▶ [Task prompt]: Could you print every line from the first one of the records below through the line containing "819x1456 pixels.", with both included and nothing else?

*** Entries provided

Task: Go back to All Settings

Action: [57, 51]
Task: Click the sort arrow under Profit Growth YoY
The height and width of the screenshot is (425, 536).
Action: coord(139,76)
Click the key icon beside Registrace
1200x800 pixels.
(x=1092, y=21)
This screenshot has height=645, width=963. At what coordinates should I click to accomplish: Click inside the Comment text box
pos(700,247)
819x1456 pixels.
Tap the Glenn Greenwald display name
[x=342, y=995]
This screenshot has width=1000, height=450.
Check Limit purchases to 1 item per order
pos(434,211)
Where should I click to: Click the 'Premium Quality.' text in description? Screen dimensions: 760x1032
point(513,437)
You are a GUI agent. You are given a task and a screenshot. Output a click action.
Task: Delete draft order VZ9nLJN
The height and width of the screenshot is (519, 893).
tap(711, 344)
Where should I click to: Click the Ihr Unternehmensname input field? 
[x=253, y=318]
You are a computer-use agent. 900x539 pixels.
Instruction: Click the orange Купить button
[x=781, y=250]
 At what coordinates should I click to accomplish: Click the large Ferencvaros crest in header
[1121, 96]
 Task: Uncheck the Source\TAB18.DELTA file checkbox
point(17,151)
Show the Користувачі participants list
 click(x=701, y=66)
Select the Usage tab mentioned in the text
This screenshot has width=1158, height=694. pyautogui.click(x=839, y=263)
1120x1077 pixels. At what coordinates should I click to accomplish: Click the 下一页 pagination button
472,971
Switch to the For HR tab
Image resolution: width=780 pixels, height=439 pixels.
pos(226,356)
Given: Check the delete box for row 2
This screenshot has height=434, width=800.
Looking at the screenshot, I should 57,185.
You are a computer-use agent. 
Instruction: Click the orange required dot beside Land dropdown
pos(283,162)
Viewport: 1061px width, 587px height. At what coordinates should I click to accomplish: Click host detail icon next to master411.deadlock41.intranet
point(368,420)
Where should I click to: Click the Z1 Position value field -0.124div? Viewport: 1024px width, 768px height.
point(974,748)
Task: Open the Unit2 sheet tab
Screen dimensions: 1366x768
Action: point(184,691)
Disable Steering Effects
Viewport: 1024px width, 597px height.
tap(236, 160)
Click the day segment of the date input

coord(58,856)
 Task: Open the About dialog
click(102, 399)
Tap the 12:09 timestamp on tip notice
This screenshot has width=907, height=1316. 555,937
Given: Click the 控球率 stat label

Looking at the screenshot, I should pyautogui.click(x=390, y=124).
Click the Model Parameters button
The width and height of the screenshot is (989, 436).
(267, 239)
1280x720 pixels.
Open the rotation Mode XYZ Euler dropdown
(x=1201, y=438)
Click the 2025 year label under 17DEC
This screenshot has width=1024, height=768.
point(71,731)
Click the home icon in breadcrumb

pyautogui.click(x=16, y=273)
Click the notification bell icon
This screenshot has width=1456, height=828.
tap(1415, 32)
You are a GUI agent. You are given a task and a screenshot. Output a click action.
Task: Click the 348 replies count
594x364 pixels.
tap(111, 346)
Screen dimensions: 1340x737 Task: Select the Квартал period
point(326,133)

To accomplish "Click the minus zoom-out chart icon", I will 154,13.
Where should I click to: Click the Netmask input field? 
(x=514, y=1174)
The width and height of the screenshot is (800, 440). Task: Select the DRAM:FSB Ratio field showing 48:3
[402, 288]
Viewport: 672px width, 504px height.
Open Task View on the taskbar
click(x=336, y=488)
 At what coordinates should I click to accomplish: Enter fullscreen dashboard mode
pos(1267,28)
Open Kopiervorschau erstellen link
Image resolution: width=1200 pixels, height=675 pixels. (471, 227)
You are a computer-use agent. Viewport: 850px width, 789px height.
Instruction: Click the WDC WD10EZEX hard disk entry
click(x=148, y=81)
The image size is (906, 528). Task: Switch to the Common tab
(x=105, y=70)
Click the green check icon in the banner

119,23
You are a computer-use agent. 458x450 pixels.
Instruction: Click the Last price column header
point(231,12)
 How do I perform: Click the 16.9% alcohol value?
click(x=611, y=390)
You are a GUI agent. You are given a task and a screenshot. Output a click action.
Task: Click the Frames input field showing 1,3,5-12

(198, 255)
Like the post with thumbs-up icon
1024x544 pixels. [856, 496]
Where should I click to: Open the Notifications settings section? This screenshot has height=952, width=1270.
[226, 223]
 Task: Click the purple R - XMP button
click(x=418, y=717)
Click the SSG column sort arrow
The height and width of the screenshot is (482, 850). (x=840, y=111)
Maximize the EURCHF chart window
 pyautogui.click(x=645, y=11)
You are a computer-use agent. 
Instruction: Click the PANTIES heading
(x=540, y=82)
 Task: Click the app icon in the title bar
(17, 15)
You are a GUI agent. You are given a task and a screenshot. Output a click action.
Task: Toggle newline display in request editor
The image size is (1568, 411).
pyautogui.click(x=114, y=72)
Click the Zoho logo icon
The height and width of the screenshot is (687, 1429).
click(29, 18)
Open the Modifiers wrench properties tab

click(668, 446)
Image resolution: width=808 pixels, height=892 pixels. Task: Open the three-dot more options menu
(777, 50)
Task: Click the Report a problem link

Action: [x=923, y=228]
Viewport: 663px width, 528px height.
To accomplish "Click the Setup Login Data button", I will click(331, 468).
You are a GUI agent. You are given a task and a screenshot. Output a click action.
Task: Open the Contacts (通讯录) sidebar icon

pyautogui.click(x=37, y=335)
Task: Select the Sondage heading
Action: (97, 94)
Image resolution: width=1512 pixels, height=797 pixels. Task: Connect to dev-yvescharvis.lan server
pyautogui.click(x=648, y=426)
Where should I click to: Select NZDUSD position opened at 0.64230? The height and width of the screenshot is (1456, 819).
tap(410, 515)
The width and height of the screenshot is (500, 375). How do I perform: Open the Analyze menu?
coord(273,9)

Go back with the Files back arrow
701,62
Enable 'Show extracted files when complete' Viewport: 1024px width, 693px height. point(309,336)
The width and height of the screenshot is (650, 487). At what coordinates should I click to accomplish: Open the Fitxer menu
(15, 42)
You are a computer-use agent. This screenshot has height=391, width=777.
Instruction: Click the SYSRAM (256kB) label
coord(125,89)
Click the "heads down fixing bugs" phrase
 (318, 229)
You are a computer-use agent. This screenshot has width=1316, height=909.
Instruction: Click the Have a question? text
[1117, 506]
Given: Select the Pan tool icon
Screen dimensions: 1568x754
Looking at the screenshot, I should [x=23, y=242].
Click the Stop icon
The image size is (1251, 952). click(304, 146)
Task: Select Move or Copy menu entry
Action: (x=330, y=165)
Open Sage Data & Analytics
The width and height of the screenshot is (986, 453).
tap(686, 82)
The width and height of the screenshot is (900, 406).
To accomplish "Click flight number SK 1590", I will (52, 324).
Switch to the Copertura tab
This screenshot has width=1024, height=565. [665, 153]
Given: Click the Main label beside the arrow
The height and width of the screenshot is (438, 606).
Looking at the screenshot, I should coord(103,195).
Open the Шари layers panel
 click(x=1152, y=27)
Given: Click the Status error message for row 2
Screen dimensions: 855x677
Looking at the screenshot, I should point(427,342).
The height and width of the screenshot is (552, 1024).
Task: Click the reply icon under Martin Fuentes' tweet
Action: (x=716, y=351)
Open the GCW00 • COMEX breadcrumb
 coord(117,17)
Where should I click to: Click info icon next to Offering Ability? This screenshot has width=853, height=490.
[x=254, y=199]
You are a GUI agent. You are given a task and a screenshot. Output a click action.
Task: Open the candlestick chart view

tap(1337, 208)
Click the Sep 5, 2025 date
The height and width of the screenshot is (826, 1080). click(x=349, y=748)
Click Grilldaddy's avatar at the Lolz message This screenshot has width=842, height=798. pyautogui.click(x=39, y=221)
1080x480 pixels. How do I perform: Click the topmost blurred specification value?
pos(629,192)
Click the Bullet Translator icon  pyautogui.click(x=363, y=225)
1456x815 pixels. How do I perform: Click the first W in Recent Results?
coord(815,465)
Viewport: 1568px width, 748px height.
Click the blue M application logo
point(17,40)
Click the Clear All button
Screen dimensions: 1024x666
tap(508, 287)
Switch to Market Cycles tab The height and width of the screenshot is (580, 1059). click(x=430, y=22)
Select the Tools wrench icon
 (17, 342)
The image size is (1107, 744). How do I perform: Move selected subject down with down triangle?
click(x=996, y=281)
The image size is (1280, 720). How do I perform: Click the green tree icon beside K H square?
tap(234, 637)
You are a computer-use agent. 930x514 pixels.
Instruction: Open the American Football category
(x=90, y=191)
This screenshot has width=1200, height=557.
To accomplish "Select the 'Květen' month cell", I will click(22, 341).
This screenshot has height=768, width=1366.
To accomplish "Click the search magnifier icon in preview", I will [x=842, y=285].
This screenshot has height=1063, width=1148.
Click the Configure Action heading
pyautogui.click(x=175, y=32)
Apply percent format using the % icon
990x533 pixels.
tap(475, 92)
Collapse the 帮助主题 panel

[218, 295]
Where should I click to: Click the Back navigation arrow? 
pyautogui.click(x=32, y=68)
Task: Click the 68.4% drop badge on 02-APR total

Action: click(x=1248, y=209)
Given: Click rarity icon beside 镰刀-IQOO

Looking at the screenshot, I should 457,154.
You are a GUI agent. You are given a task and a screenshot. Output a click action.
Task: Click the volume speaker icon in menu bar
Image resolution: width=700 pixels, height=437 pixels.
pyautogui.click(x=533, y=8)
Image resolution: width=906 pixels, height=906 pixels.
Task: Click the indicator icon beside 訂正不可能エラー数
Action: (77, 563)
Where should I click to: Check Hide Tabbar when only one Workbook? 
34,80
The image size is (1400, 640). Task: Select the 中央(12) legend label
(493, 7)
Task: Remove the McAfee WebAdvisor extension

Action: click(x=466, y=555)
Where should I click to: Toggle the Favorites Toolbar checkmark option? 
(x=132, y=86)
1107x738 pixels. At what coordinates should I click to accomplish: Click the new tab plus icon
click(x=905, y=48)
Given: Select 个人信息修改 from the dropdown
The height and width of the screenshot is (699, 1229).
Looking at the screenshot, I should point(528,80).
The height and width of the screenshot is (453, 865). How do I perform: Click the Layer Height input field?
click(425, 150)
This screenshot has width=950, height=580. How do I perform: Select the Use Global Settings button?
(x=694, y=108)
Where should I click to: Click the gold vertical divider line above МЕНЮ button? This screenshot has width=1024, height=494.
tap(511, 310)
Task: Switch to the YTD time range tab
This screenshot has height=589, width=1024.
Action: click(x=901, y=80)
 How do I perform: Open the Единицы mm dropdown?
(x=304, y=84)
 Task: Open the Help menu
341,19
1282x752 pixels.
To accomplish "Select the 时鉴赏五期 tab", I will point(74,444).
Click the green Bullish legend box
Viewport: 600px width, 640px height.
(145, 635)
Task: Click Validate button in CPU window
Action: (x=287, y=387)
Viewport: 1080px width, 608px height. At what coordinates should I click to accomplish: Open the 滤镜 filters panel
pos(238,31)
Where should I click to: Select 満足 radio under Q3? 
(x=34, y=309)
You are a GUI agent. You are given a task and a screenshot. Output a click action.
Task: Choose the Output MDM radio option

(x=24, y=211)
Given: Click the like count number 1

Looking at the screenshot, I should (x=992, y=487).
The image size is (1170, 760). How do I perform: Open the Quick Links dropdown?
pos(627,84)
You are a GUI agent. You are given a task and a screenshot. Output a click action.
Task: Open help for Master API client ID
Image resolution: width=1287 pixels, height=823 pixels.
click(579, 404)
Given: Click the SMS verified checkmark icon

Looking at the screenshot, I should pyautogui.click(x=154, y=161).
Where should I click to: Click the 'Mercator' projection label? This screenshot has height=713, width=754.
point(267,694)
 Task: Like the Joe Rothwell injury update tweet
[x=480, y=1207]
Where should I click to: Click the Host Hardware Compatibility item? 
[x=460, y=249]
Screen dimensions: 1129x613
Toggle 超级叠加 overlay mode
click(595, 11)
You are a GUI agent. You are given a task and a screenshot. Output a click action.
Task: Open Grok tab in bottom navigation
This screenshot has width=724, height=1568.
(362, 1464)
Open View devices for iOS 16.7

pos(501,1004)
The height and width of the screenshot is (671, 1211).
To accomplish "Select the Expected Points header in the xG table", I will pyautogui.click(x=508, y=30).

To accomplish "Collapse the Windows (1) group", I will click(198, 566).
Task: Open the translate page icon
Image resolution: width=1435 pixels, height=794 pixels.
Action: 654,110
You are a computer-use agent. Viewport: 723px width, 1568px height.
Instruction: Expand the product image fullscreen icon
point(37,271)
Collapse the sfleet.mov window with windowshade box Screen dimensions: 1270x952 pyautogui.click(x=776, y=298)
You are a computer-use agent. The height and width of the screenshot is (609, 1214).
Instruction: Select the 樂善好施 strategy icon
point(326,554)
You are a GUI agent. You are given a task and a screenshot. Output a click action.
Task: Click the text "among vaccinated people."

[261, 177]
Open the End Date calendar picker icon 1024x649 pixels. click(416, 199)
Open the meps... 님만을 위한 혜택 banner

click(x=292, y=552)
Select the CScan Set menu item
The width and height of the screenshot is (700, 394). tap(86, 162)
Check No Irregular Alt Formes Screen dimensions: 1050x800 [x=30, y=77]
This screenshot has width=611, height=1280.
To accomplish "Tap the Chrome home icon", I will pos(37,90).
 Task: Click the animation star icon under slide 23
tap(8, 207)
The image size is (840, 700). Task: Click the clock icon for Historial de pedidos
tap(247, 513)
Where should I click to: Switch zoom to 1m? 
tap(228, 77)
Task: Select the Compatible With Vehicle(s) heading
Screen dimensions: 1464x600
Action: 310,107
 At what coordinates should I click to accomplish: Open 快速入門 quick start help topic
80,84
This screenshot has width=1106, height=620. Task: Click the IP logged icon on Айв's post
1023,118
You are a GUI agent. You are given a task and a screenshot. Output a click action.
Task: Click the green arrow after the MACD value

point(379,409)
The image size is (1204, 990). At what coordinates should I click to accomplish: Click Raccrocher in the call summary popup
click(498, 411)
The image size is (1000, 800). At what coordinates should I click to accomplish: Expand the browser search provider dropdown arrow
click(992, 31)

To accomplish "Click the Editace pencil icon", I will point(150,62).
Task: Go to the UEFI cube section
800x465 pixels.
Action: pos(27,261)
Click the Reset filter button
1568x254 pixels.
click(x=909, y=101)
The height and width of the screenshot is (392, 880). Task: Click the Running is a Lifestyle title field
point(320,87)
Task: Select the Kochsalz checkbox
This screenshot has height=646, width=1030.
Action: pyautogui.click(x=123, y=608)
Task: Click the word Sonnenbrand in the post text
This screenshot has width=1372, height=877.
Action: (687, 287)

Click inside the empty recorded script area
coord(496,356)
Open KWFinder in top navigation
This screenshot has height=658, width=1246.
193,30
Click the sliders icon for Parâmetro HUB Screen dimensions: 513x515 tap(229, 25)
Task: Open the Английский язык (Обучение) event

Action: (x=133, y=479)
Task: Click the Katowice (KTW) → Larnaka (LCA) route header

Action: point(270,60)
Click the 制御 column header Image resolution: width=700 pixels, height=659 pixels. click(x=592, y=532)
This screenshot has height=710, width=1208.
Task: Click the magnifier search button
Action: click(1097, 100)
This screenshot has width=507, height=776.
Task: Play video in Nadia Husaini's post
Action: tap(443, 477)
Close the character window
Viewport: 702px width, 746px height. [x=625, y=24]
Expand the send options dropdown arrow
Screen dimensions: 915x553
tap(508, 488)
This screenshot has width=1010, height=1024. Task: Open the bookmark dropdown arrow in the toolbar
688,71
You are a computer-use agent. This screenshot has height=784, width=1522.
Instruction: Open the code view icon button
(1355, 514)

******

▶ [Written answer]:
Task: Go back to All Settings

Action: [57, 51]
Task: Click the sort arrow under Profit Growth YoY
The height and width of the screenshot is (425, 536).
Action: coord(139,76)
Click the key icon beside Registrace
1200x800 pixels.
(x=1092, y=21)
This screenshot has height=645, width=963. At what coordinates should I click to accomplish: Click inside the Comment text box
pos(700,247)
819x1456 pixels.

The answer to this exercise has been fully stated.